By Alexander Cornwell
JERUSALEM, Feb 5 (Reuters) – The United Arab Emirates has drafted plans to build a compound to house thousands of displaced Palestinians in a part of south Gaza under Israeli military control, according to a map seen by Reuters and people briefed on the plans.
The planning map shows where the “UAE Temporary Emirates Housing Complex” would be constructed near Rafah, once a city of a quarter million people but now almost completely destroyed and depopulated by Israeli forces.
Rafah, near the Egypt border, is where reconstruction of Gaza is expected to start under U.S. President Donald Trump’s plan for a durable peace in the densely populated coastal enclave after two years of devastating war.
Donors have been reluctant to commit funds to the plan, worried that disagreements over disarming Hamas militants could lead the parties back to full-scale conflict.
However there are doubts about the political viability of the Emirati project, as most Palestinians could balk at being housed in an Israeli-controlled zone while the vast majority of civilians live in Hamas-run areas of Gaza, diplomats said.
Trump’s plan saw the establishment of a U.S.-led, multinational mission for Gaza based in southern Israel, where Emirati officials have shared details of their plans to build temporary housing and provide basic services in Rafah, four diplomats briefed on the initiative said.

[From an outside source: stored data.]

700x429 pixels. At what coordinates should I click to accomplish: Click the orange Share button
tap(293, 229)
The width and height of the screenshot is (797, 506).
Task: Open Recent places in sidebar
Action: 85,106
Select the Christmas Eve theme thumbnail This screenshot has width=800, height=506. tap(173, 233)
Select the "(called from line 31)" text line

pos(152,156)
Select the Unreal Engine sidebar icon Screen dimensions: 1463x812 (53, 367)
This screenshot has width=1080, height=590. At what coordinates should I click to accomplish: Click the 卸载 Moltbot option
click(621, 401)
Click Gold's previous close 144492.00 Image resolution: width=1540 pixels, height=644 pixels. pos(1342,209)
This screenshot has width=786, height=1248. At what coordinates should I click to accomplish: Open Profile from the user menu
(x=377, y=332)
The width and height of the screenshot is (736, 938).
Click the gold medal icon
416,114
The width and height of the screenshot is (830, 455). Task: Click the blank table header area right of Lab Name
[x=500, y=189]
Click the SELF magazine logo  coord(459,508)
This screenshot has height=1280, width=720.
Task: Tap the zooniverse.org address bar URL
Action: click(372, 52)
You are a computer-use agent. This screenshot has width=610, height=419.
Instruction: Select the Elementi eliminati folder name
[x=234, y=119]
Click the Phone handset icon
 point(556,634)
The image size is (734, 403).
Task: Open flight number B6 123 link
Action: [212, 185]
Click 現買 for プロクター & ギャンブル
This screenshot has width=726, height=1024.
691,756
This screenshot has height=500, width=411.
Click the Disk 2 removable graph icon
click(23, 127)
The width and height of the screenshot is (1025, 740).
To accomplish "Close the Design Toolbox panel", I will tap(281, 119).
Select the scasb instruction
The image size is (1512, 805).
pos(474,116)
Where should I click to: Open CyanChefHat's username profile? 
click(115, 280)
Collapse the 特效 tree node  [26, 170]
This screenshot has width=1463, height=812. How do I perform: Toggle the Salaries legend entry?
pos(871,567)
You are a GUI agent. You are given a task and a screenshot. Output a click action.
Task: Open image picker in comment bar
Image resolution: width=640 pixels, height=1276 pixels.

The map shows that the UAE housing would sit near the “yellow line” agreed under an October ceasefire to demarcate Israeli- and Hamas-controlled areas.
In response to questions for this story, an Emirati official said the Gulf country “remains committed to scaling up its humanitarian efforts to support Palestinians in Gaza”, without confirming or denying plans to build the temporary housing site.
‘CHOKING HAMAS OFF’
One of the diplomats said the Israeli military had cleared a large area leading from the Mediterranean coast toward Rafah for temporary housing projects like the one the UAE was planning.
The diplomats said the Emirati initiative resembled a U.S. proposal to build temporary housing for Palestinians in areas of Gaza that are still controlled by Israel. U.S. officials initially described their plan as “Alternative Safe Communities” and more recently as “Planned Communities”, the diplomats said.
American officials had hoped that building housing in the Israeli-controlled areas could generate momentum toward Hamas’ disarmament, encouraging Gazans to leave Hamas-controlled zones and depriving the Islamist group of a civilian population.
Kenneth Katzman, a Middle East expert at The Soufan Center, a U.S.-based, security-focused think tank, said the “Alternative Safe Communities” were designed as a way of gradually “choking Hamas off”, but for it to be effective, it would have to be built at scale, housing hundreds of thousands of Palestinians.
“Only a couple of housing projects is not going to defeat Hamas. You need to do a lot … to have an effect,” he said.
DOUBTS ON NUMBERS
The UAE, which established diplomatic relations with Israel in 2020 under a Trump-brokered accord, sees Hamas and other political Islamist groups as threats to Middle East stability.
The four diplomats doubted whether Palestinians would move in large numbers to areas under Israeli control and questioned whether the proposals risked a permanent division of Gaza.
But unlike the U.S. initiative, the Emiratis had identified a site where no homes previously existed, the diplomats said.
The Israeli military controls about 53% of Gaza, including its southernmost area that encompasses the ruined city of Rafah. Hamas controls the rest of the territory, where nearly all of Gaza’s two million Palestinians are living in crowded tent camps and amid the rubble of destroyed neighbourhoods.
Foreign diplomats and aid workers say that humanitarian aid and shelter should be directed to areas where there are many people. About 20,000 Palestinians are thought to be inhabiting areas of Gaza under Israeli military control, diplomats say.